▶ **ASSIGNMENT**: Restate word for word the lines from the one bearing "You are a GUI" through the end of the entries below, and leave every picture out.

▶ **EXERCISE MATERIAL**:
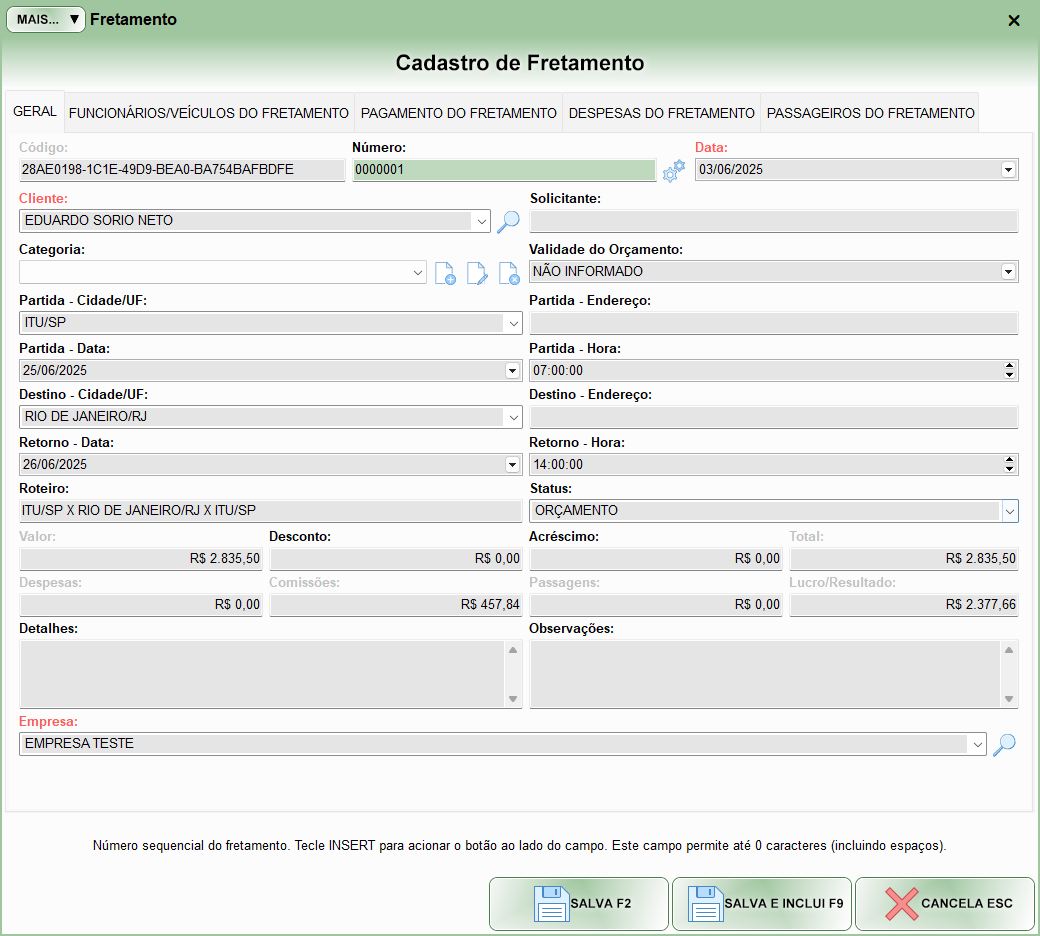Switch to Pagamento do Fretamento tab
The image size is (1040, 936).
pos(458,113)
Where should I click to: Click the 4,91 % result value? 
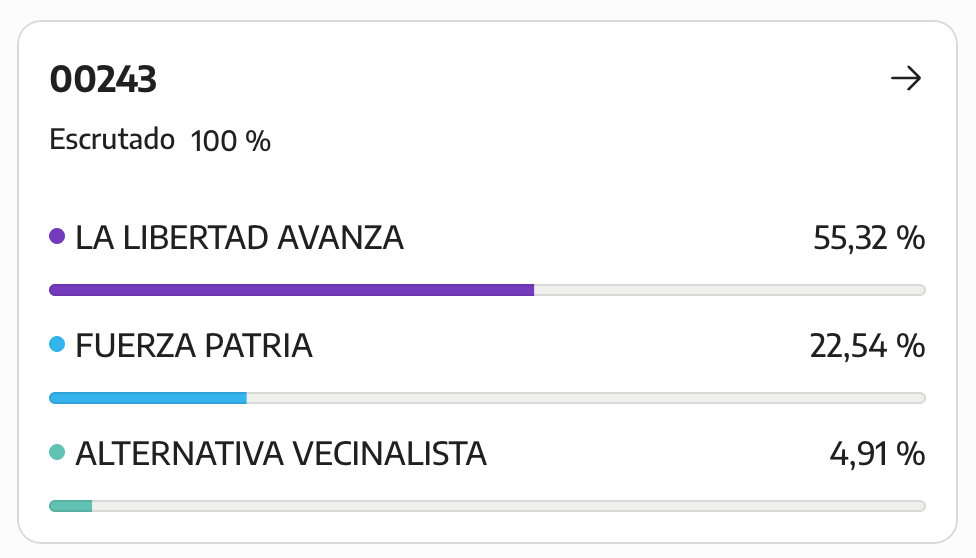[x=877, y=453]
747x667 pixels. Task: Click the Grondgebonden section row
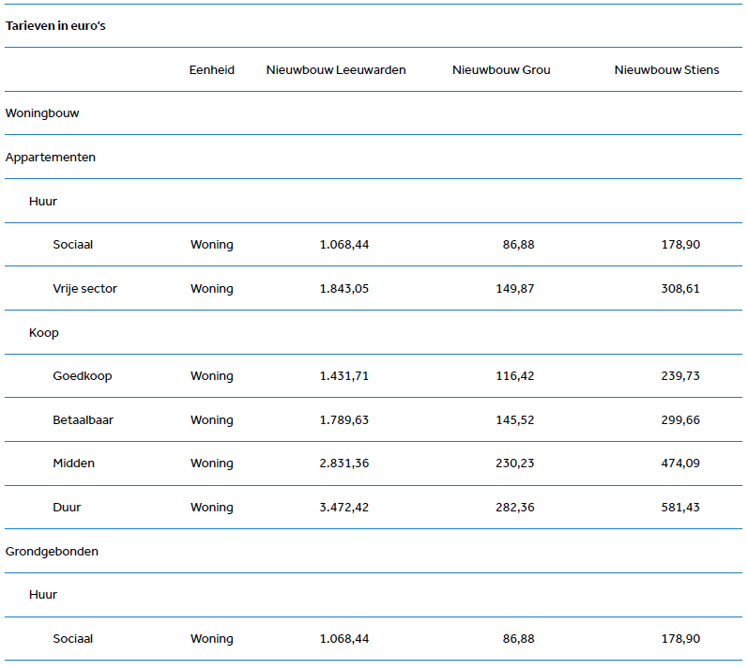click(52, 551)
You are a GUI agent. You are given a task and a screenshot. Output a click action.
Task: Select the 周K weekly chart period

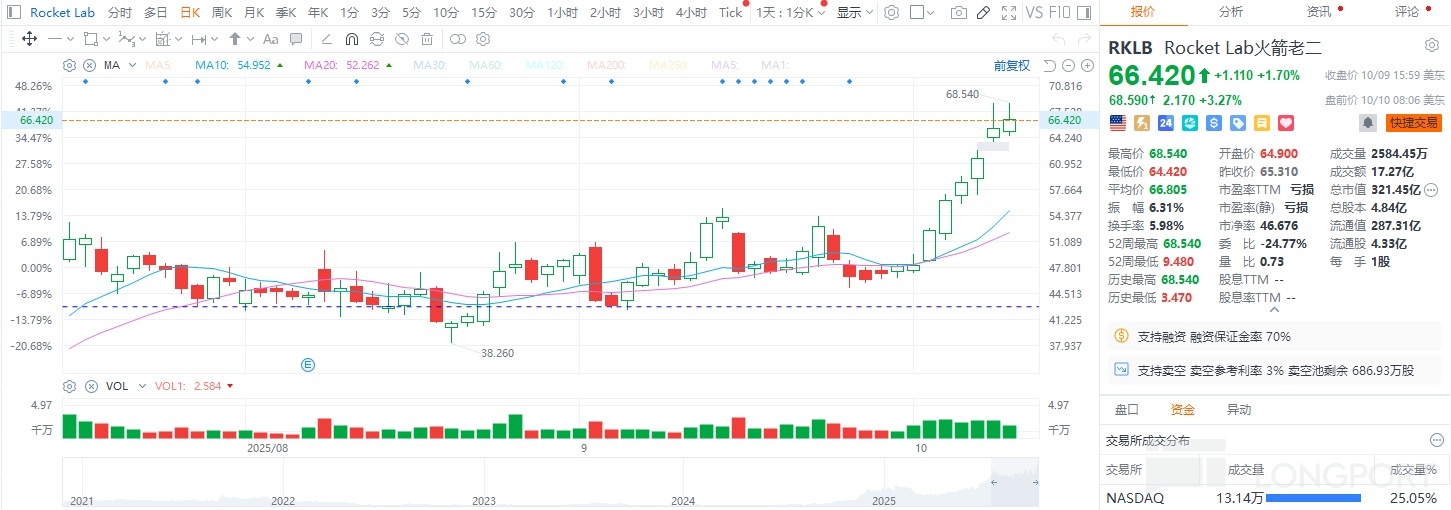[222, 13]
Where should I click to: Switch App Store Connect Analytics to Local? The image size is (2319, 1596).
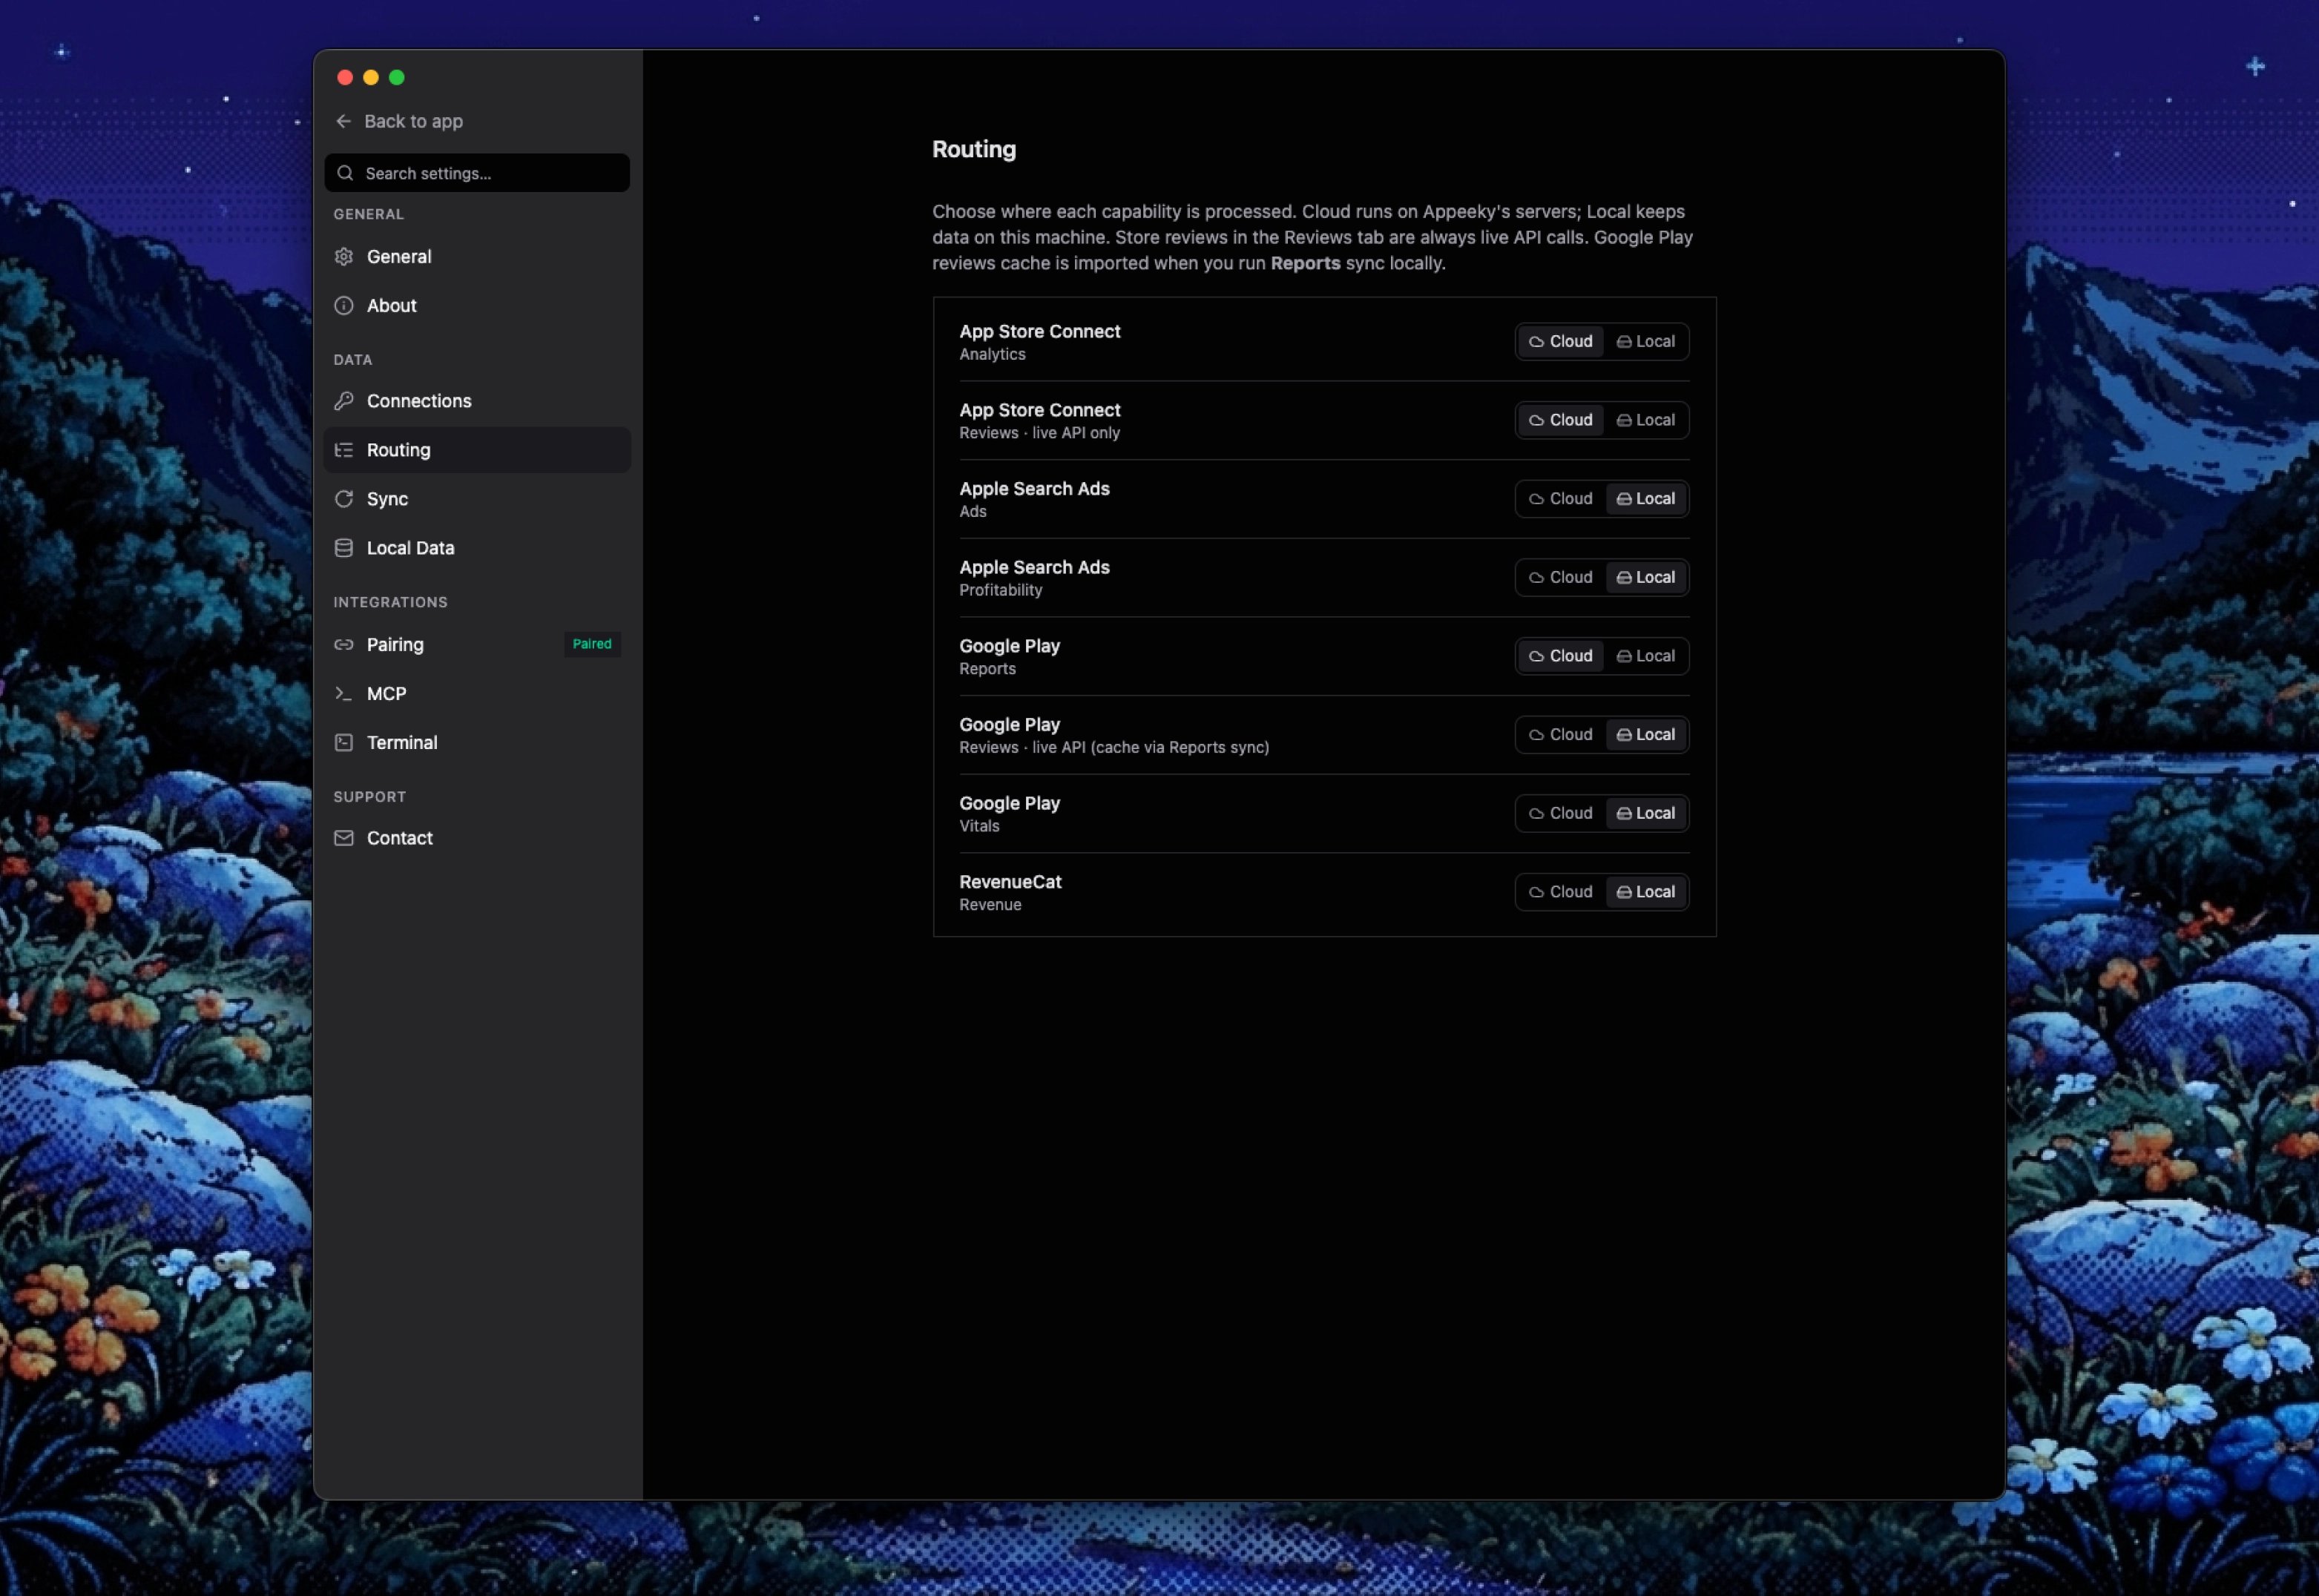click(1646, 342)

▶ **SOLUTION FOR THIS TASK**:
You are a GUI agent. You are given a task and a screenshot. Output a click action.
Task: Select the 周K weekly chart period

[222, 13]
Where should I click to: Switch App Store Connect Analytics to Local? The image size is (2319, 1596).
click(1646, 342)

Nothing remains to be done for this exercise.